> [WHAT IS EXPECTED] Below are the records. Reproduce exactly the lines from the one containing "You are a computer-use" through the final line, and omit any pictures.

Stored items

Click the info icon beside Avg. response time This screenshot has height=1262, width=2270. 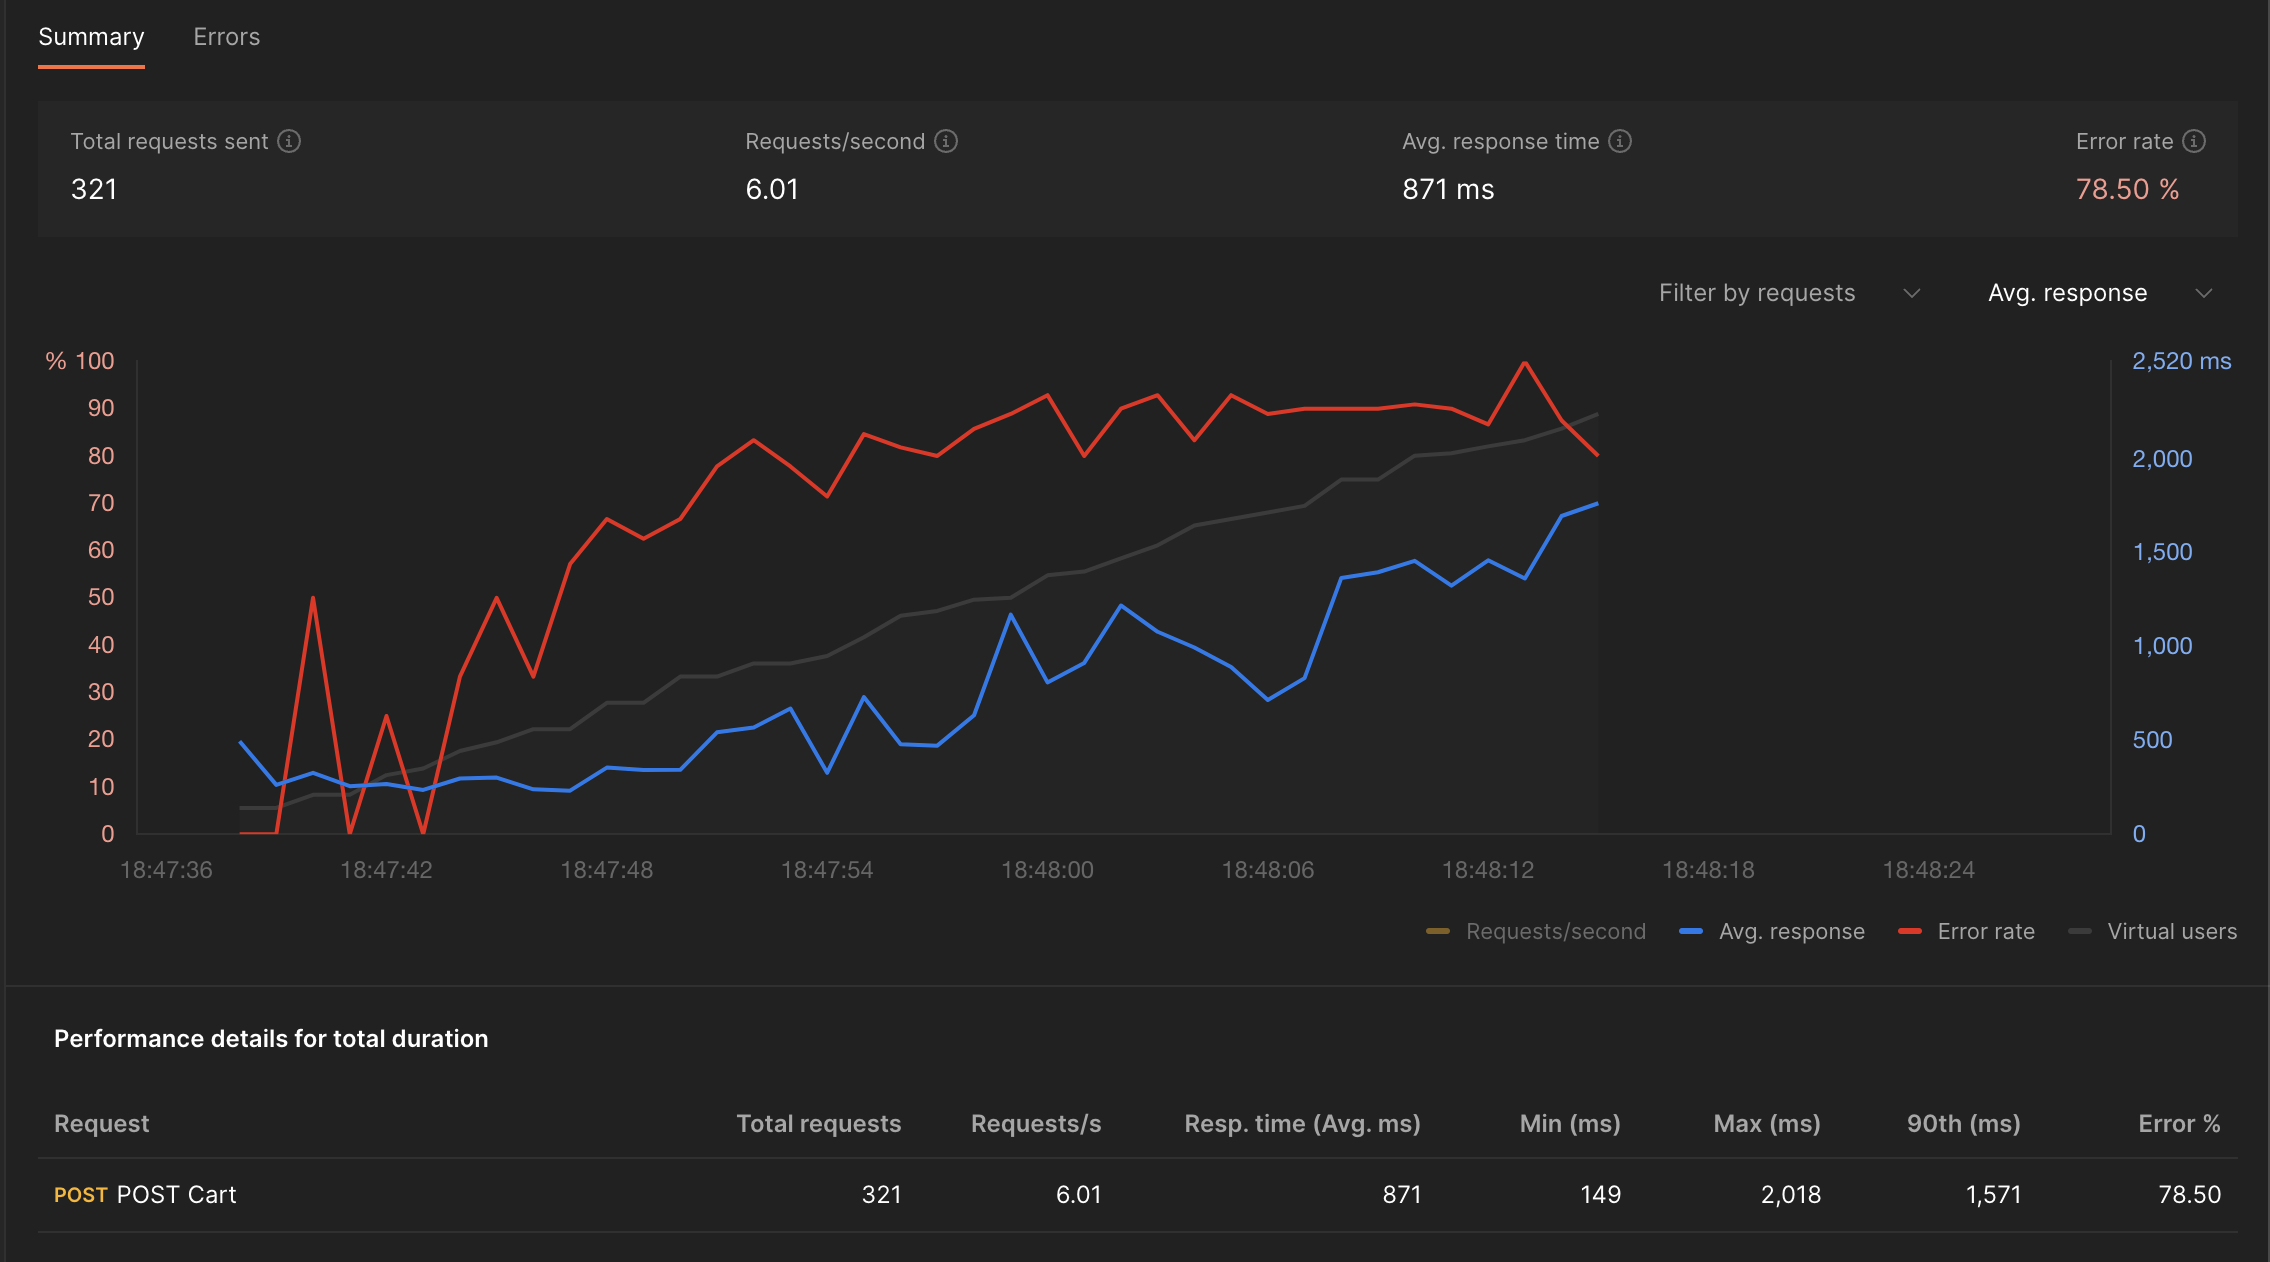[x=1620, y=142]
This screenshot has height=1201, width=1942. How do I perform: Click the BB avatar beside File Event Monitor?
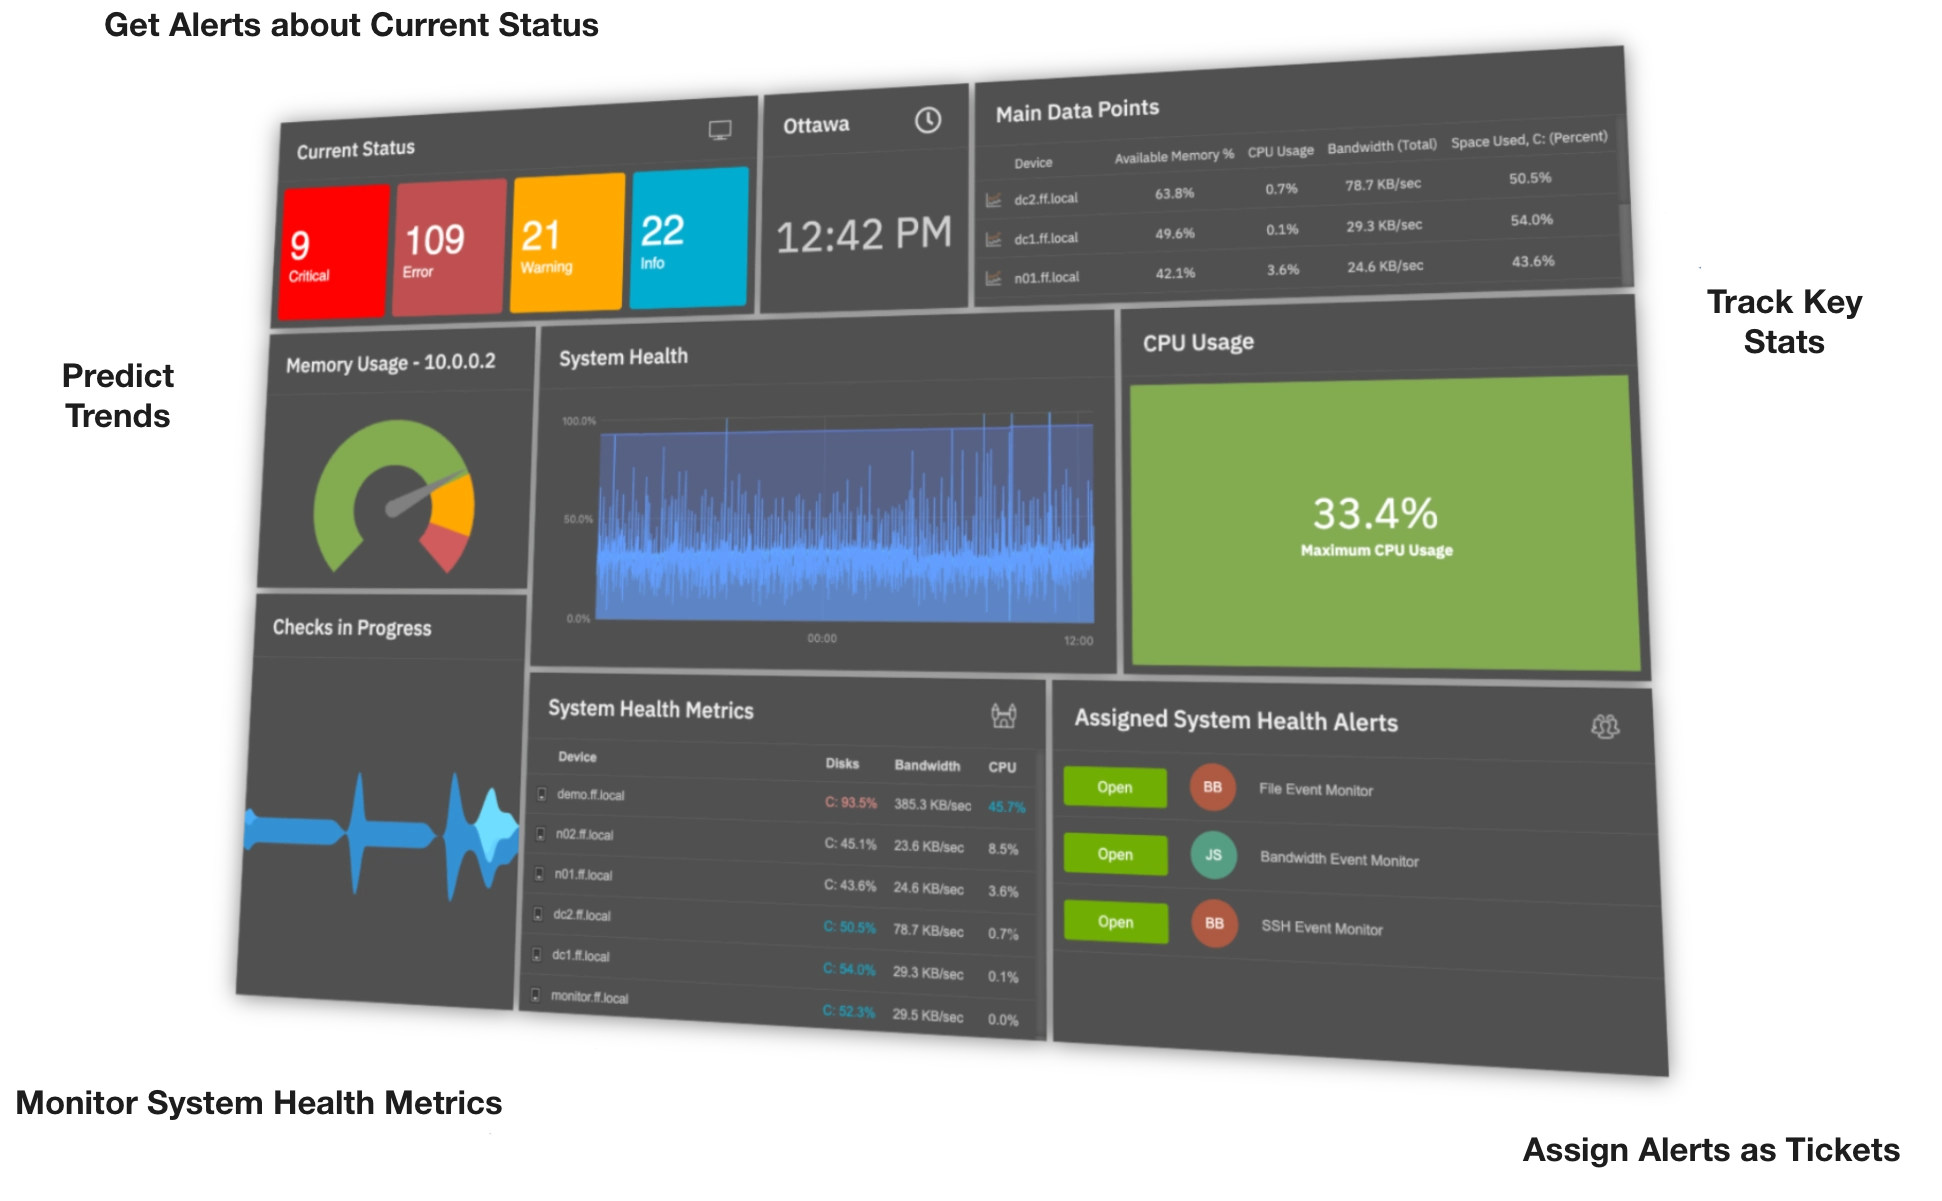click(x=1212, y=787)
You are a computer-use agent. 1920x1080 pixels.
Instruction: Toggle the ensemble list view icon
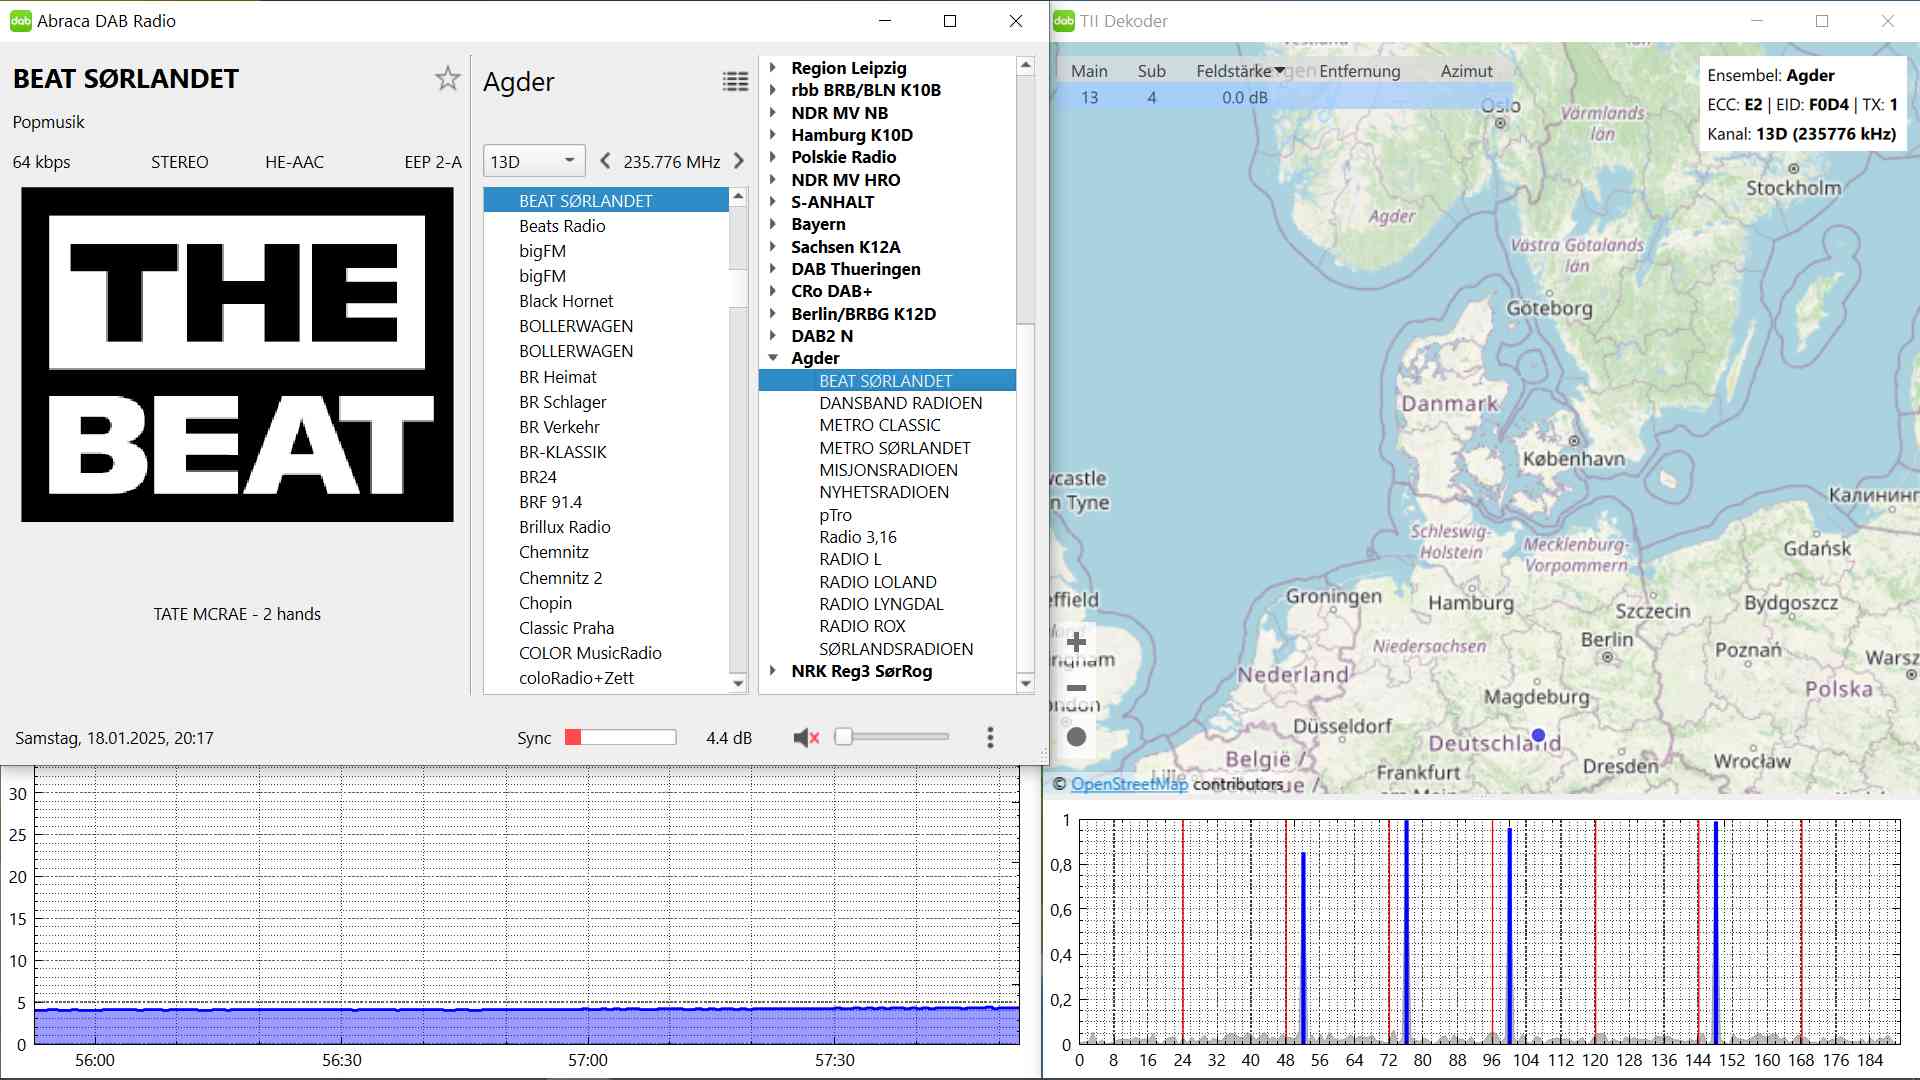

> [RESPONSE TO THE EXERCISE]
You are a computer-use agent. 1920x1080 pixels.
Instruction: Toggle the ensemble list view icon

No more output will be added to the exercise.